╭─ Provided records

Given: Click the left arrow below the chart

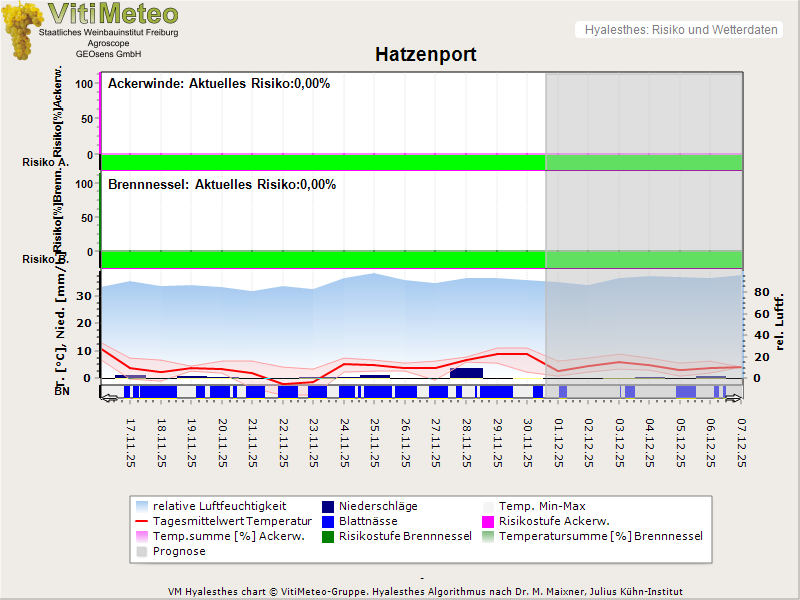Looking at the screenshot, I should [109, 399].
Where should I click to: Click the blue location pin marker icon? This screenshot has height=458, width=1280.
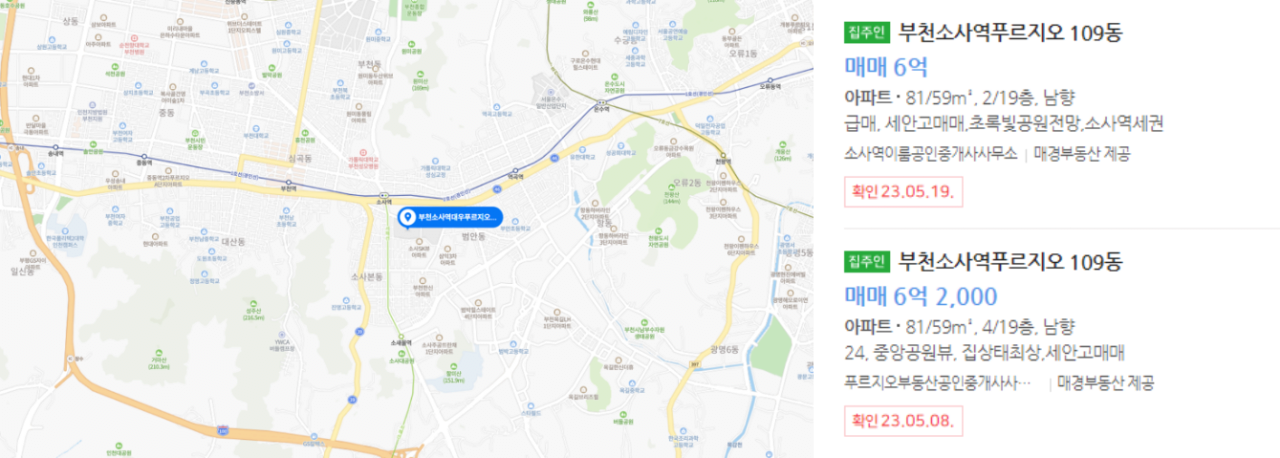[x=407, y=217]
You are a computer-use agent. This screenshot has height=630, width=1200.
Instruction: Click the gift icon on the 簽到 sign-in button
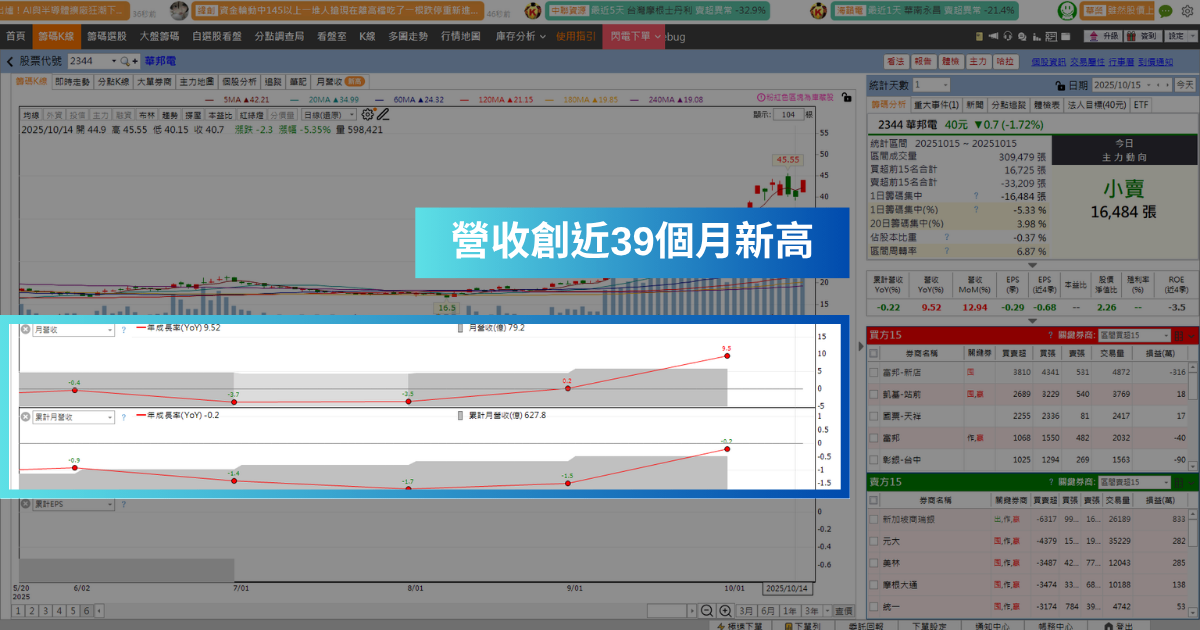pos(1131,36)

╰─

* What is required
Pictures are to be left out when the lines from the one containing "You are a computer-use" through the end of the records above are repeated exactly; no other line is wanted.

* Problem solution
You are a computer-use agent. This screenshot has height=630, width=1200.
Instruction: Click the gift icon on the 簽到 sign-in button
pos(1131,36)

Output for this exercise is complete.